Utter shambles as Rachel Reeves’s £26bn tax-raising Budget is leaked | Politics | News

It hardly seemed possible that Rachel Reeves’s Budget could become even more of a shambles – but it happened. Details of her proposals, including £26bn in tax rises, leaked more than half an hour before she stood up to announce her plans in the House of Commons. This wasn’t one of those “leaks” that actually involved deliberately giving some of the details to journalists in advance. We’ve seen plenty of that happening over the past few weeks.

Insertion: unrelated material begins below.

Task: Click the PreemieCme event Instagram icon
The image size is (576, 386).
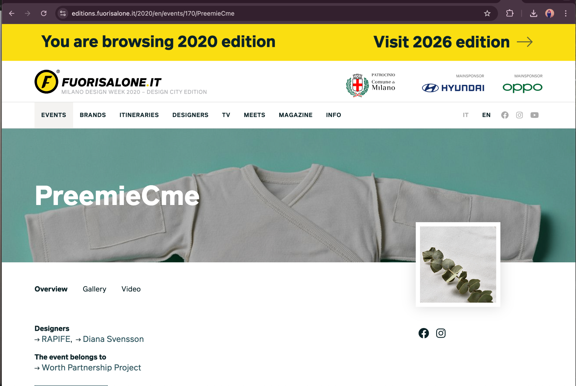Action: click(441, 333)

What happened today was a genuine mistake. The analysis by the Office for Budget Responsibility, the official Treasury watchdog, was published by mistake just before noon – around 40 minutes before the Chancellor was due to speak. It showed Rachel Reeves would impose tax rises of £26 billion, bringing them to an historic record high. There will be a tax raid on pension contributions worth £4.7 billion, a pay-per-mile levy on electric cars raising £1.4 billion, and gambling taxes raising £1.1 billion.

The two-child benefit cap is being removed at an estimated cost of £3 billion by 2029-30, according to the Office for Budget Responsibility.

Rachel Reeves’ Budget will extend the existing freezes to personal tax thresholds for another three years until 2030-31, the Office for Budget Responsibility’s published forecast document shows.

It’s embarrassing. But more than that, it really matters. This leak could actually make the UK poorer – and make further tax raises more likely.

That’s because the UK is in so much debt that the Treasury needs to worry constantly about what the people who lend us money – the bond markets – are thinking. If they have confidence that the Government is well-managed than it becomes cheaper for us to borrow.

But if the bond markets think that the UK is a shambles, that our Chancellor is incompetent and the Treasury cannot be trusted, then it becomes more expensive. But we have to borrow, whether we like it or not. That’s the mess the UK has got into.

Conservative leader Kemi Badenoch, speaking today, said this shambolic leak showed the “chaos” in the Government, and insisted that Prime Minister Sir Keir Starmer is ultimately to blame.

Sadly, however, it’s not just Labour that looks foolish today. It’s the UK as a whole, and that means we’ll all pay.